At a time when corporates throughout the board are reducing down on their capital expenditure plans amid the slowdown, Adani Enterprises Restricted (AEL), the flagship firm of the Ahmedabad-based $13 billion Adani Group, has lined up a capital expenditure of ₹26,000 crore throughout its companies within the subsequent 5 years.
Jugeshinder Singh, Group CFO, Adani Group, advised The Hindu, “We have a capex of ₹26,000 crore for the next five years and most of it will be towards airport development.”
“We are not cutting down on any capex plans. In fact, most of the capex for this fiscal has been exhausted and the remaining small capex of ₹1,800 crore will be done ahead of the end of this fiscal.”
The corporate entered the airport sector in February this yr by profitable bids to function six airports — incuding in Ahmedabad, Lucknow, Jaipur, Thiruvananthapuram and Mangaluru — for the subsequent 50 years.

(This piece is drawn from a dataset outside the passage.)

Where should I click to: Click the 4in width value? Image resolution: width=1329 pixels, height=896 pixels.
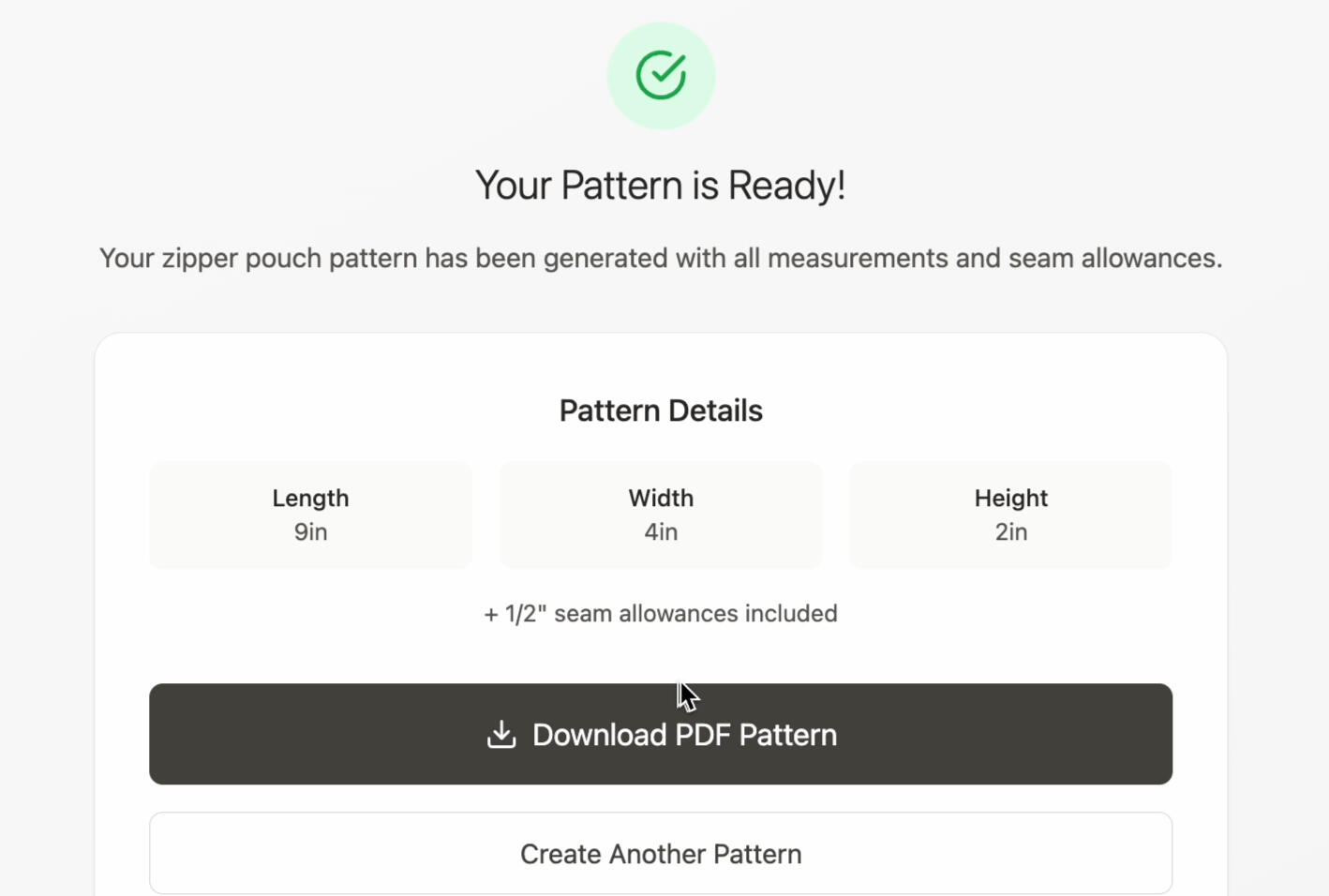[661, 532]
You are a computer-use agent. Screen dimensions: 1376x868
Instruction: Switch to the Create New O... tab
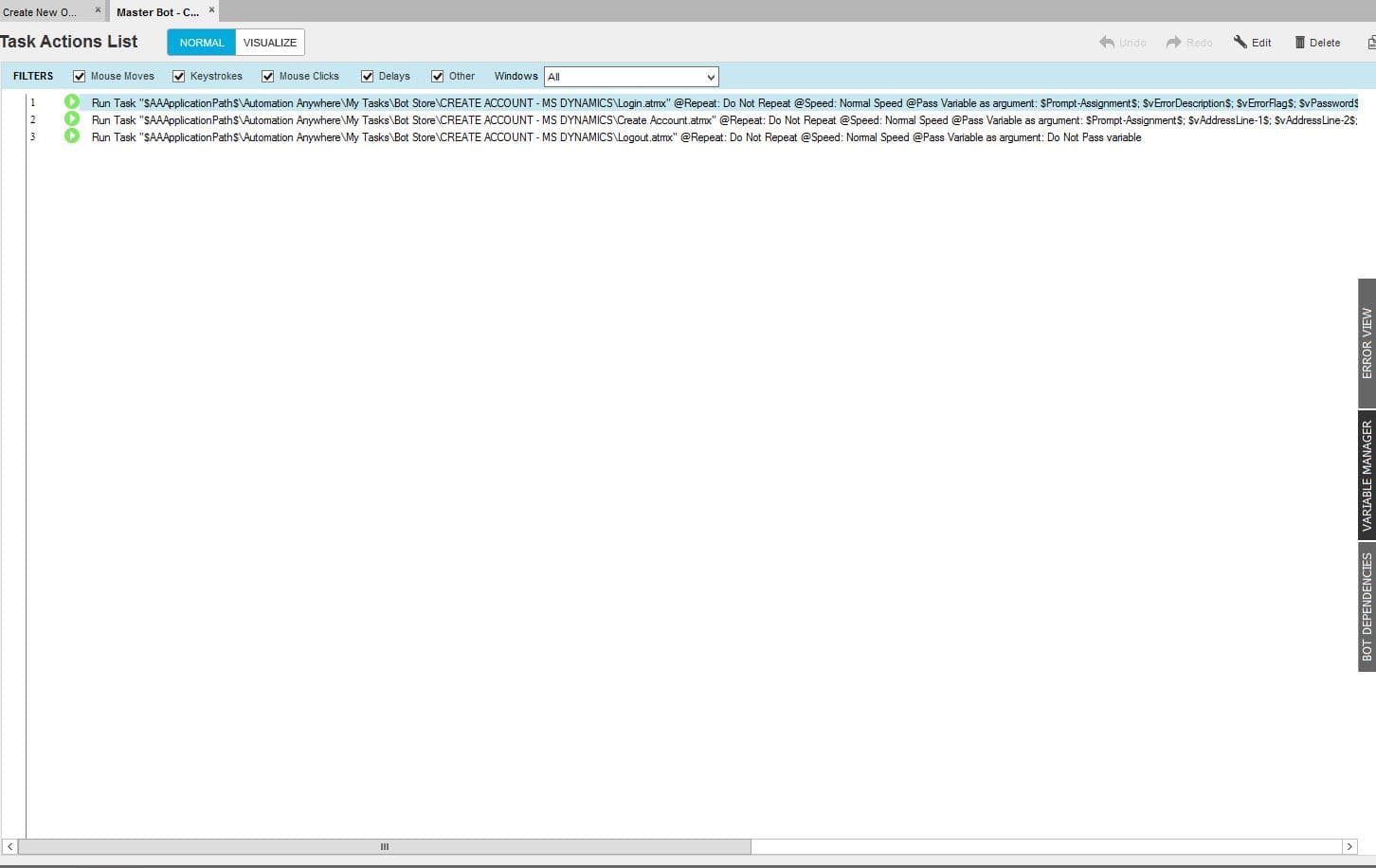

The corporate intends to take a position greater than ₹7,000 crore in growing these 5 airports along with making upfront fee to the Airport Authority of India (AAI).
When requested about aggressive bidding, Mr. Singh stated: “You may say the bidding is aggressive when you consider that we have bid for 11 million passengers in Ahmedabad. But Ahmedabad attracts 13 million non-passengers and we will build our business model to get some benefit from non-passengers. We have bid as per our business case.”
Eyeing stake in MIAL
The corporate can be eyeing vital stake in Mumbai Worldwide Airport (MIAL) for ₹10,000 crore and has bid for the ₹29,500-crore greenfield Jewar Airport in Noida.
Adani Group is claimed to be the highest contender for the worldwide tender floated to rent a developer for the proposed airport by the Noida Worldwide Airport Ltd.